It really isn't entirely your fault. I don't like this being one block but if I split it into multiple lines it takes too much space.

---

👤 **saood06** submitted a review the **2025-06-11** at **06:18:03**: 💬 `COMMENTED`

---

👤 **saood06** commented during a code review the **2025-06-11** at **06:18:03** on `README.md`:<br>

Fixed.

---

👤 **saood06** submitted a review the **2025-06-11** at **06:19:12**: 💬 `COMMENTED`

---

👤 **ikawrakow** submitted a review the **2025-06-11** at **06:55:52**: 💬 `COMMENTED`

---

👤 **ikawrakow** commented during a code review the **2025-06-11** at **06:55:52** on `README.md`:<br>

Sure.

One thing that bothers me is that many people appear to be thinking that they need `ik_llama.cpp`-specific quants to use `ik_llama.cpp`. Or that they need to do something additional in order to be able to use `llama.cpp` GGUFs with `ik_llama.cpp`. At least this is the impression I get from the comments people make here. I think it would be useful to point out that they can grab any GGUF and just use it the way it is will `ik_llama.cpp`.

---

👤 **saood06** submitted a review the **2025-06-11** at **07:12:17**: 💬 `COMMENTED`

---

👤 **saood06** commented the **2025-06-12** at **16:57:29**:<br>

> Will you finish it, or are you waiting for me to finish it?

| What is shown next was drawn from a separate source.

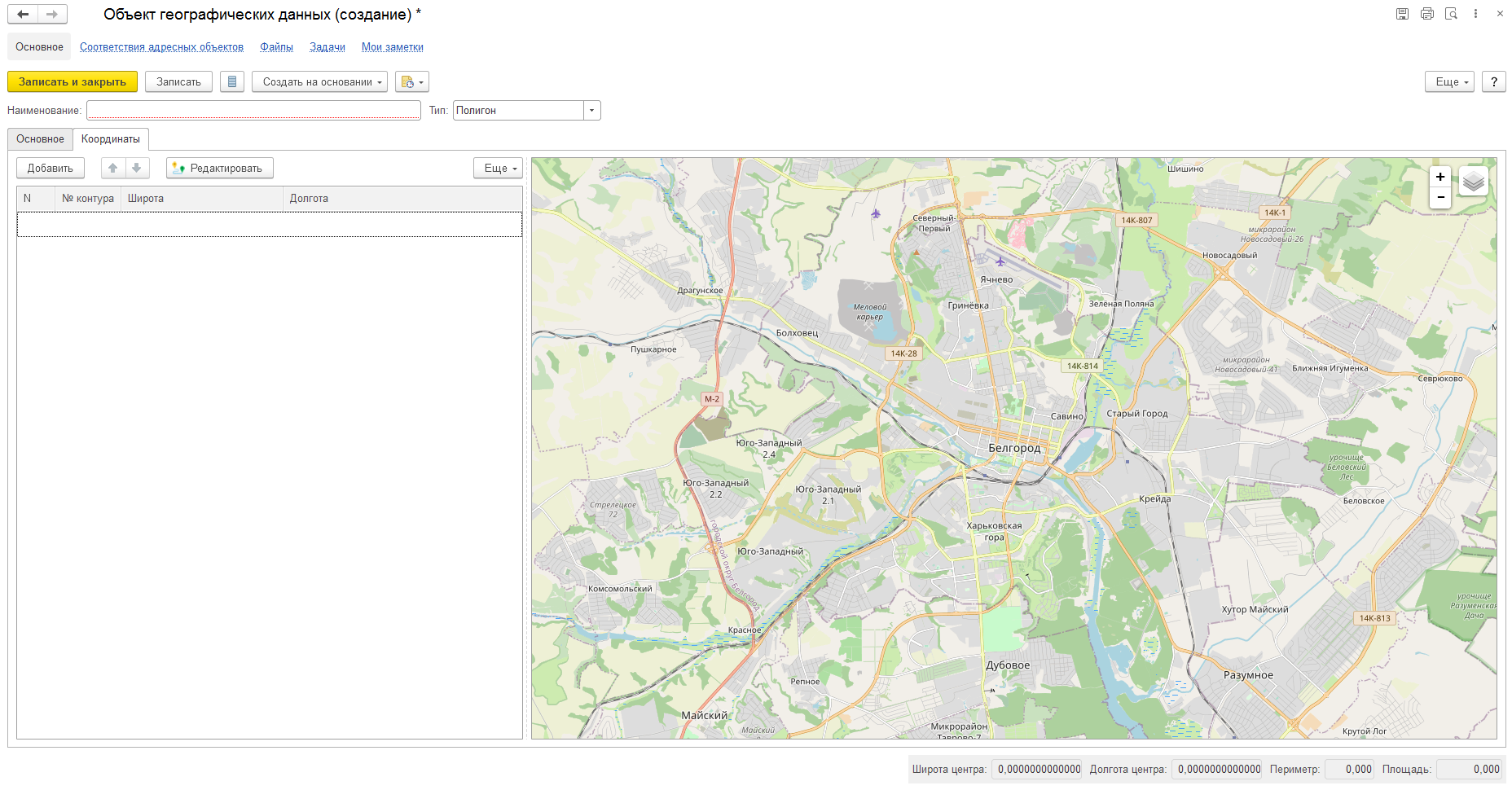Image resolution: width=1512 pixels, height=790 pixels.
Task: Click the save icon in title bar
Action: click(x=1402, y=14)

I was waiting for a response on what to do to help clarify that people can use existing GGUFs (assuming model support exists here). I just added the missing PR links and am doing the IQK quants section now.

Overall although I think this is an improvement and will be shorter than the old approach as time goes on, I still think it still has the same problem of it will just keep getting longer (and may already be too long).

---

👤 **ikawrakow** submitted a review the **2025-06-13** at **04:56:31**: ✅ `APPROVED`